Odyssey House
 

FEATURE by George Rosenfeld

Odyssey House was founded as a drug rehabilitation center in 1966 by Dr. Judianne Densen-Gerber. I joined the Board of Trustees in 1997. When the Chair stepped down in 2002 I was elected to succeed her. I served in that position and as Chair of The Odyssey House Foundation until I retired as Chair of the Board in 2012. I have stayed on as leader of the Foundation and as an active Board member.

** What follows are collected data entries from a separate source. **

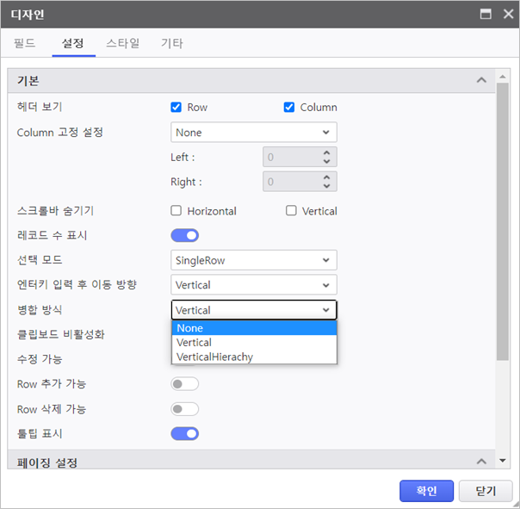This screenshot has width=520, height=509.
Task: Open the 선택 모드 SingleRow dropdown
Action: [x=253, y=260]
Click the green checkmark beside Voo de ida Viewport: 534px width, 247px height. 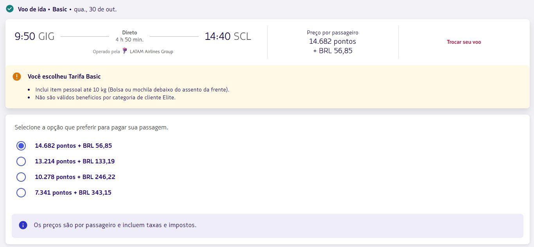pos(10,9)
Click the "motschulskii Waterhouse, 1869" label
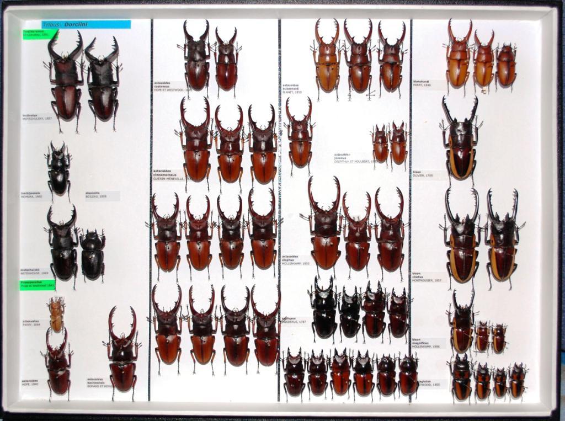Image resolution: width=565 pixels, height=421 pixels. click(34, 271)
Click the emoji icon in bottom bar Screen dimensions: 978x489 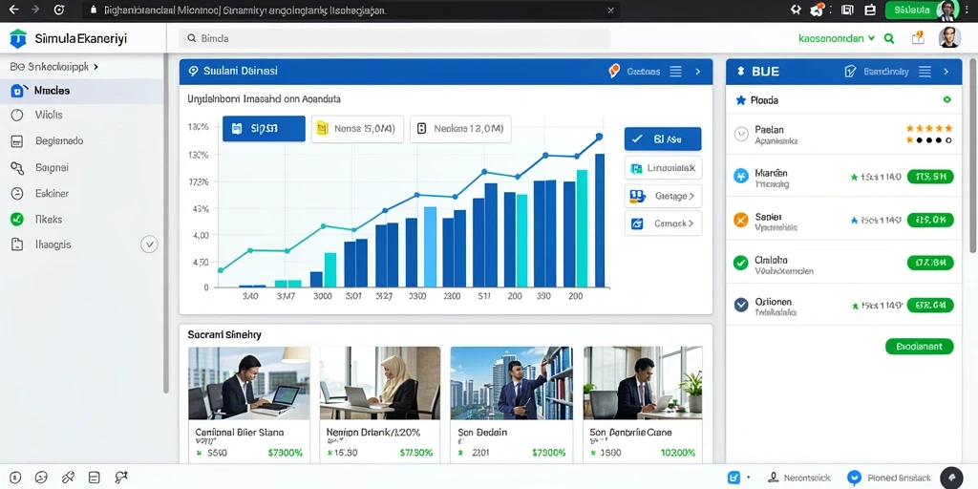41,478
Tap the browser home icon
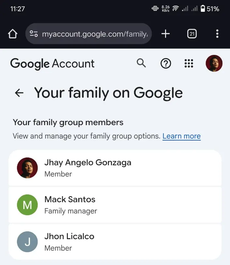The width and height of the screenshot is (230, 265). pos(13,34)
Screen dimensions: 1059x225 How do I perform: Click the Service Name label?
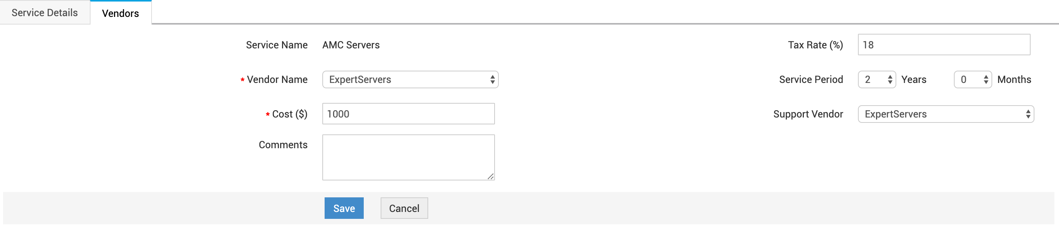click(276, 45)
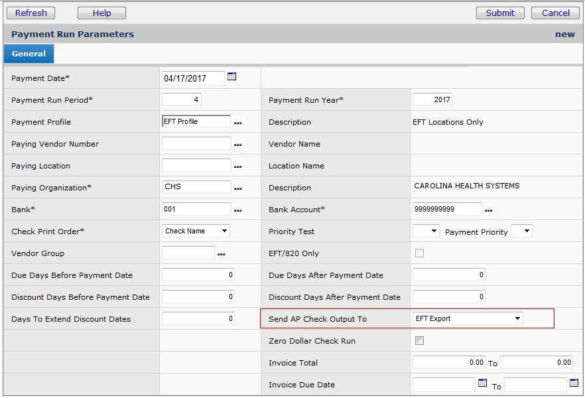This screenshot has width=585, height=398.
Task: Open the Send AP Check Output To dropdown
Action: coord(468,319)
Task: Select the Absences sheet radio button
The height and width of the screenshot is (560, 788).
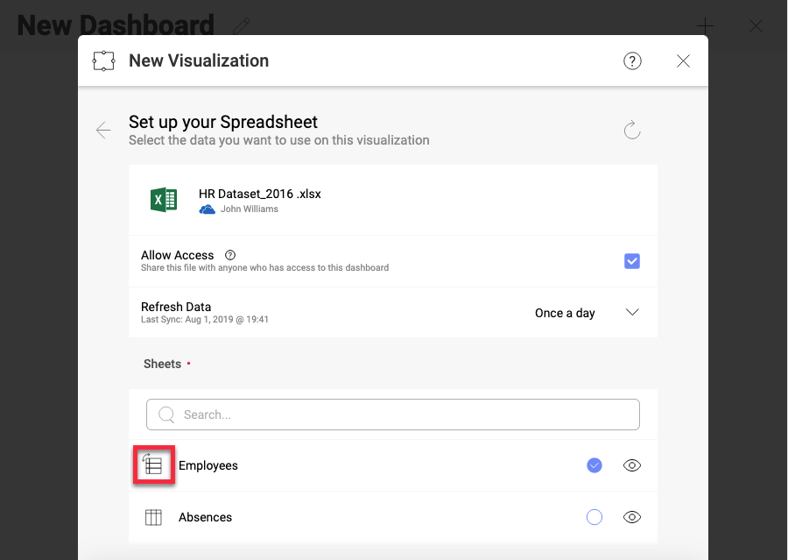Action: click(x=595, y=517)
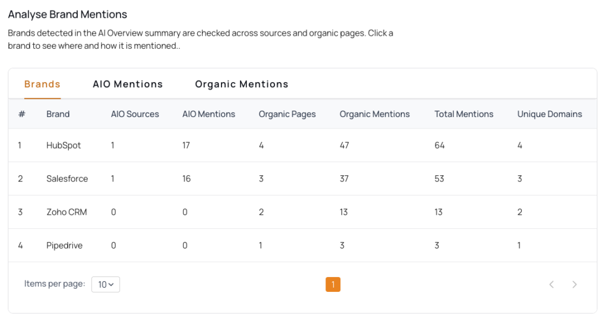Screen dimensions: 608x321
Task: Sort by Organic Pages column header
Action: pyautogui.click(x=287, y=114)
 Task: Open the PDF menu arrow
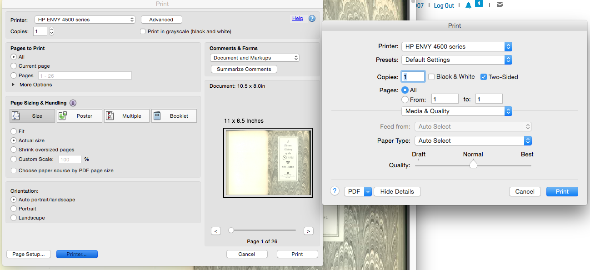pos(368,191)
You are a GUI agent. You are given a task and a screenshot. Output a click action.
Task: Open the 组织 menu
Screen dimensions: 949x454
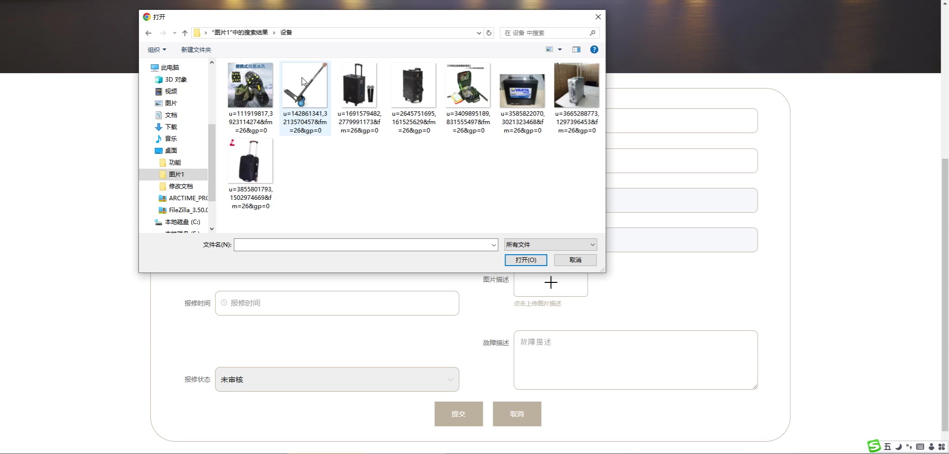coord(157,50)
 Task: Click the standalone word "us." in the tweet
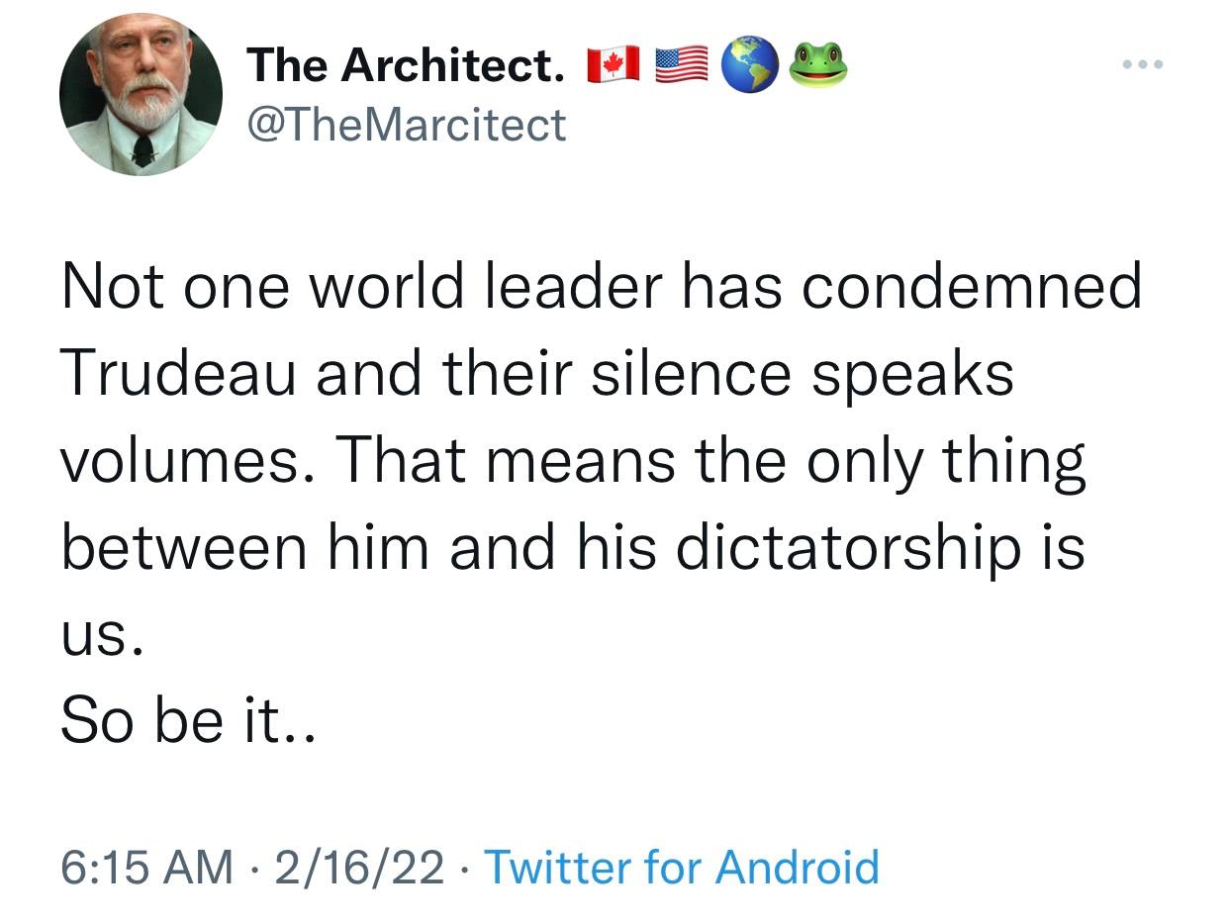pyautogui.click(x=102, y=638)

Around 1998, I arranged for financing from a family foundation to begin a pilot program at Odyssey House for an elder care initiative servicing the needs of substance-abusing clients of age 55 or older. The plan was to use these donated funds as seed money to start a program for this underserved population with the hope that New York State would recognize the efficacy of such an effort and would agree to fund it as part of its general financing of rehabilitation programs. That in fact happened. The program began with 15 participants and is upward of 90 today. We believe the Odyssey House Elder Care effort is unique in the country.
   

   
When I first joined the Odyssey Board I took a tour of its facilities. One in particular, on Randall's Island overlooking the East River, caught my attention. A very old building called the MABON housed about 125 clients. The facility served as the first stop for entering patients, some of whom remained there for the length of their Odyssey House experience; others moved on to one of our other facilities. Generally, women who came to us pregnant would stay at the MABON, give birth at a local hospital and return to the center with their children until their therapy was completed.

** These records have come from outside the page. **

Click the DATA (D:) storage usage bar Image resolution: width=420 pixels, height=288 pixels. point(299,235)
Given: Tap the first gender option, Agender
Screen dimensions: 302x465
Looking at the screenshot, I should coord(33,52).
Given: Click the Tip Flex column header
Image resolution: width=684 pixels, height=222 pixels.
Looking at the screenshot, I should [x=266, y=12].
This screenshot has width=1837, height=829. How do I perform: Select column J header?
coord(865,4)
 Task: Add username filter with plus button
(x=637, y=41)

The mothers and children segment is an interesting aspect of the Odyssey House treatment paradigm. Many of these women came to us mandated by the courts. That is to say, the judge would offer treatment at Odyssey House to some women as an alternative to incarceration. If the woman agreed, she would have a shared room and have her child sleeping in a bed next to her. During the day, while she was in therapy, her child would be in the care of trained personnel (older children, up to the age of five, would be in daycare or enrolled in a Head Start-type program). The importance of this option is that the mothers probably would not have agreed to enter rehab with us unless their young children could be with them. The mothers would likely refuse rehab, fearing that their children would be cast into the foster care system and all that that threatens.
    

    
The MABON building, old and sagging a bit, was built around 1900. One half of it 
housed a clinic where NYC’s Department of Health performed prefrontal lobotomies on patients suffering from mental conditions such as bi-polarity, depression, and schizophrenia. That section of the building was called "The Annex" and was in total shambles. Odyssey House occupied the other half, where it ran the mothers and children program and housed some adult male clients. The building was made of brick and mortar and was heated by ConEd steam. It was a bit shabby but it seemed to work as a facility. I started a love affair with the MABON.

My dream was that one day the Office of Mental Health (in Albany) would give us the building and enough money to modernize it. We put the dream on the back burner letting it simmer as we continued to talk to state officials from the Office of Alcoholism and Substance Abuse Services about the needs of vulnerable New Yorkers for intensive residential treatment. Finally, in 2011, we were given the green light to go ahead and begin this major renovation project to the tune of $26 million.
    

    
Five years later the project is near completion. The reconditioned building has all new everything: the architects and engineers have effected a miracle. Soon there will be more than 200 recovering substance abusers in treatment there in residence — mothers and their children, the elder care cohort, and a young women's group. We think the three segments will mingle and be cohesive in a safe setting with a view of the water and surrounded by green space.

The former MABON is being renamed the George Rosenfeld Center for Recovery.